Tomó los binoculares de visión nocturna que le habían obsequiado en su estadía en Hamburgo y dirigió su vista hacia el barco. No podía creer lo que acababa de ver. Entonces pidió que encendieran el reflector “Canal de Panamá”. Era el que más potencia lumínica tenía. Toda la tripulación de la Fragata -apoyados en la barandilla de la banda de babor- que antes escuchaban los gritos desesperados, podían ver ahora a esa multitud que agitaba sus brazos desesperadamente.
Liberaron el pescante de la lancha de rescate rápido y el Primer Oficial con dos marineros, se dirigieron hacia el “Allianza”. Giraron a su alrededor y pidieron hablar con el Capitán para explicarle la maniobra de rescate que iban a realizar. Tib, respondió entre dientes con un “O.K”, ya sabiendo cual sería su destino los próximos años.

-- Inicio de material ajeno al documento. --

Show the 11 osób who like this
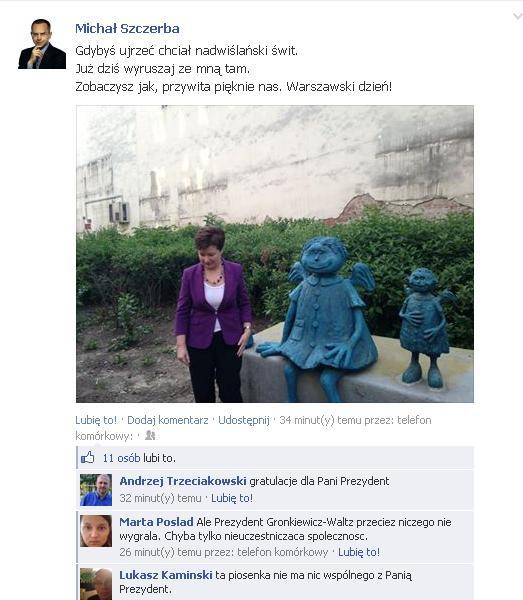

El Comandante decidió llamar a la Guardia Costera del Puerto de los Cristianos para su ayuda y coordinación en tierra y luego se comunicó con los apostados en la lancha avisándoles que iba a comenzar a acercarse hacia el “Allianza”. También le pidió al contramaestre que preparara todas las mantas disponibles abordo. Al cocinero no hacía falta darle ninguna indicación. Siempre presto a saber que es lo que necesitan “sus” guardiamarinas, preparó chocolate caliente.
Uno a uno fue subiendo a bordo. Djuice, con sus ojos llorosos – y que algo entendía de castellano - leyó el dorado nombre que estaba en el costado del puente de mando: “LIBERTAD”. Abrazo a “Mudy” y se desvaneció.
Cuando despertó en el Hospital preguntó por Vitor, su pequeño hijo.